OPINION: 'Lunch with Michael Ball was definitely served hot'

"I spent 36 years in advertising and its death has been foretold as long I've been in the business." Michael Ball is having lunch at Sydney's Machiavelli Restaurant, where Australia's political elite dines. "Plus ca change. The wheel keeps turning. The job of ad men is to go on adapting to change."

Ball has witnessed more change than most. He joined the fledgling Ogilvy & Mather New York in 1960, when there were fewer than 100 on the staff.

Twenty-five years later in Asia, he founded one of the world's most creative agency brands, The Ball Partnership. Today, he breeds cattle, serves on Australia's National Trust and the board that runs the Australian capital, Canberra. David Ogilvy is still his advertising hero. "David was, to my mind, the most important advertising person in the 20th century. Like most people in advertising, he was egocentric, but he had something that no other agency had, or has now - a culture, which was written down and taught by gentlemen with brains. I was grateful to have spent 25 years of my life with a guy who was the true genius of the advertising industry."

Since Ball left the business, media departments have unbundled and conglomerates have grown bigger. Advertising heroes are thin on the ground. "Everybody has their heroes. Martin Sorrell isn't one of mine, because he did it through finance. I don't think Martin's place in advertising will ever be what Bill Bernbach's or David Ogilvy's is."

Significantly, it took two Australians - Michael Ball and Ian Batey - to change the face of Asian advertising. "Australians are like American or English people, but with two differences - brains and entrepreneurship, which is part of the Australian psyche.
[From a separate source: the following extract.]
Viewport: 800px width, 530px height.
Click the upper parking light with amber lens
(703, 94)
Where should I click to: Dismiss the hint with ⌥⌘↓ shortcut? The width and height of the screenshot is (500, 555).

We are taught to be individualists, whereas Americans are taught to do things in teams. Australians can exploit opportunities. Even people like Ken McKenzie could earn a feed in Asia.

Ian Batey was a guy who was smart enough and passionate enough to jump off the corporate train and start a company determined to build a brand.

"It's easy to say today that Singapore Airlines is a great airline but, at that time, it was probably nothing more than a wing and a prayer. Ian had the guts to stake his whole future on it, and he did a bloody good job, and in the history of Asian advertising, nobody has staked his balls on a brand the way Ian did on SIA. Singapore owes him a great debt of gratitude."

The Ball Partnership was arguably one of the world's most creative agency brands. Has that era gone forever? "Not entirely," Ball muses, "but custodians of major brands are not interested in great creativity. Not for their main brands, but possibly for the peripheral brands."

Mention creativity and Ball takes pains to communicate his objection to current creative practice. "David Ogilvy had the intelligence and integrity to say creativity means that which will draw attention to the product.

Today's creativity is that which will draw attention to me, the creative person." Ogilvy was first and foremost a researcher, argues Ball. "The Rolls Royce ad wasn't a feat of creativity, but a feat of blending creativity and research. It is absolutely absurd to suggest that a client should gamble not just his advertising budget but the future of his brand on the presumptuous inexperience of some yahoo who thinks that his idea should be superior to the product proposition." Ball references Bill Bernbach's Volkswagen work. "He built one brand in the US, Volkswagen, because he delivered the story well, and it was a totally different story to anything else. Advertising is about capturing a niche and Bill Bernbach did that well. The problem was that it was emulated by people of lesser talent, and they thought, well, if you simply say something relatively outrageous about a brand you will succeed. But it will never succeed if you don't have the right product for the right people at the right time at the right price."